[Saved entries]
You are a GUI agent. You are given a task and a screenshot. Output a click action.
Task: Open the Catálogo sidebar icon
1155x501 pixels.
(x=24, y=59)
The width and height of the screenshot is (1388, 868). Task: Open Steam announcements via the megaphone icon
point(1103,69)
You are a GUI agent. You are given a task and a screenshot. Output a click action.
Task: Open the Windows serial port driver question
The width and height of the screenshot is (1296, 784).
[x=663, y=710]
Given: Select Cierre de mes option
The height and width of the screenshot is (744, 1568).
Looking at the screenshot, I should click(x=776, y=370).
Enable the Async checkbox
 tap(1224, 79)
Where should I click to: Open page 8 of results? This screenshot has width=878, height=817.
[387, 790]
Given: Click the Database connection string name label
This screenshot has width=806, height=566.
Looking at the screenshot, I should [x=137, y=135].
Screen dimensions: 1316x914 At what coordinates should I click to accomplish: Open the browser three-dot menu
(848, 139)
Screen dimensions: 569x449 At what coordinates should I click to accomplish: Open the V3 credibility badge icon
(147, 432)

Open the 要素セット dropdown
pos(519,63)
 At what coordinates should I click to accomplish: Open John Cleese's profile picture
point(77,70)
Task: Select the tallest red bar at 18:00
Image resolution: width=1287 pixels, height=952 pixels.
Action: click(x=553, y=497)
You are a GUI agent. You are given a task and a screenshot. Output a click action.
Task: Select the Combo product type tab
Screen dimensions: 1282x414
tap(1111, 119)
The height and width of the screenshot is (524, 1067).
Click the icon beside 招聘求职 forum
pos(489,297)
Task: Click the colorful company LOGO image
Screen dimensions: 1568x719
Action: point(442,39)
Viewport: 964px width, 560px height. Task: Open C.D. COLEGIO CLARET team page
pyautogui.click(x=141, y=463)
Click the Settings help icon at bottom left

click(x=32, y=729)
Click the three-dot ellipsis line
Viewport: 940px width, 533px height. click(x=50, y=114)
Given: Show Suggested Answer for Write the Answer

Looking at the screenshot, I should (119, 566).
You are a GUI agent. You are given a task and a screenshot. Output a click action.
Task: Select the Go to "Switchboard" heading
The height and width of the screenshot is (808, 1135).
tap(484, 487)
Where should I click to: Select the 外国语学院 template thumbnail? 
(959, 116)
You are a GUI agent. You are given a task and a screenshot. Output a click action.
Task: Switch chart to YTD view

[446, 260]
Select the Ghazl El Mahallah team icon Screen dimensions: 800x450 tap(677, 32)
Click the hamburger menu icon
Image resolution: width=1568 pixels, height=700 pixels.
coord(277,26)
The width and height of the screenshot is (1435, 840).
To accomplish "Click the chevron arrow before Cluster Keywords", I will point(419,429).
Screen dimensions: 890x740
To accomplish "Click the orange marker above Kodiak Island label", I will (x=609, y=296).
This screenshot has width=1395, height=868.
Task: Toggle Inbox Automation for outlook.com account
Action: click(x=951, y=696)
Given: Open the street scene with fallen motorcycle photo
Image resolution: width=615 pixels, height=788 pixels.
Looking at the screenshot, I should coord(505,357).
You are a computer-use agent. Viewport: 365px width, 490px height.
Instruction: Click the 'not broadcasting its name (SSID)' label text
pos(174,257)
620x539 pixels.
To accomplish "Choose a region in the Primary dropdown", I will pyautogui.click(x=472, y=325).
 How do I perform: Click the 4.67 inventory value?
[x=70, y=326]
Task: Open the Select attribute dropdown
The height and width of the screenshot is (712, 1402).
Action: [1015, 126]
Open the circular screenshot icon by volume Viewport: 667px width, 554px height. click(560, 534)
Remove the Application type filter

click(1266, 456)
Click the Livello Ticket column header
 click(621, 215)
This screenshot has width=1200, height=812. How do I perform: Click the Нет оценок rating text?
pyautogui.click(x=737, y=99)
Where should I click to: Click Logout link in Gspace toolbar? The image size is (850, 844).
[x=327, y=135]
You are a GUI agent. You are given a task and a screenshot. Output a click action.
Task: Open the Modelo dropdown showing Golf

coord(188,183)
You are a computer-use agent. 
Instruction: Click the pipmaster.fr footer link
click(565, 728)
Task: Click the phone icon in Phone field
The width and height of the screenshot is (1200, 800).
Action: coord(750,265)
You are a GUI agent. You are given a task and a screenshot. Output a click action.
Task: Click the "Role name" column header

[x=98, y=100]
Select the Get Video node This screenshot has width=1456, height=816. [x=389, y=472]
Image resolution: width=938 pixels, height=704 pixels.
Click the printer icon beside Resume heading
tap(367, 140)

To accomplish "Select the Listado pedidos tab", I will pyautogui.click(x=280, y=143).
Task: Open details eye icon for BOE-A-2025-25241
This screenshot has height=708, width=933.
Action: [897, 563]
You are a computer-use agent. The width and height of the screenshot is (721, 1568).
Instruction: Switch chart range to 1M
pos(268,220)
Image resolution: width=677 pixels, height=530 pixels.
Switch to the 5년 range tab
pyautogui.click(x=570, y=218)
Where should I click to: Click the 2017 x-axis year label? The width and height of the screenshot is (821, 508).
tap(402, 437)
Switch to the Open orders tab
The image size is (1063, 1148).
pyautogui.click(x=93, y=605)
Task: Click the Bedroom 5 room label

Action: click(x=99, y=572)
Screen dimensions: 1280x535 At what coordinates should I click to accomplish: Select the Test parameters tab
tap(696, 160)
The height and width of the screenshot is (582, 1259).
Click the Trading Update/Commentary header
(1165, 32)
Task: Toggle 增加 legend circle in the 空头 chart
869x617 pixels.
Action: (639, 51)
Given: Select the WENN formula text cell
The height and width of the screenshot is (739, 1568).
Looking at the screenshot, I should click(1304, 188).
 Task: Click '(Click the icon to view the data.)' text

Exercise description
Copy each line of the records that contains the word "computer".

Solution to this problem
You are a computer-use agent. Viewport: 365px width, 490px height.
You are a computer-use agent. 
You are a computer-use agent. The width and height of the screenshot is (721, 1568).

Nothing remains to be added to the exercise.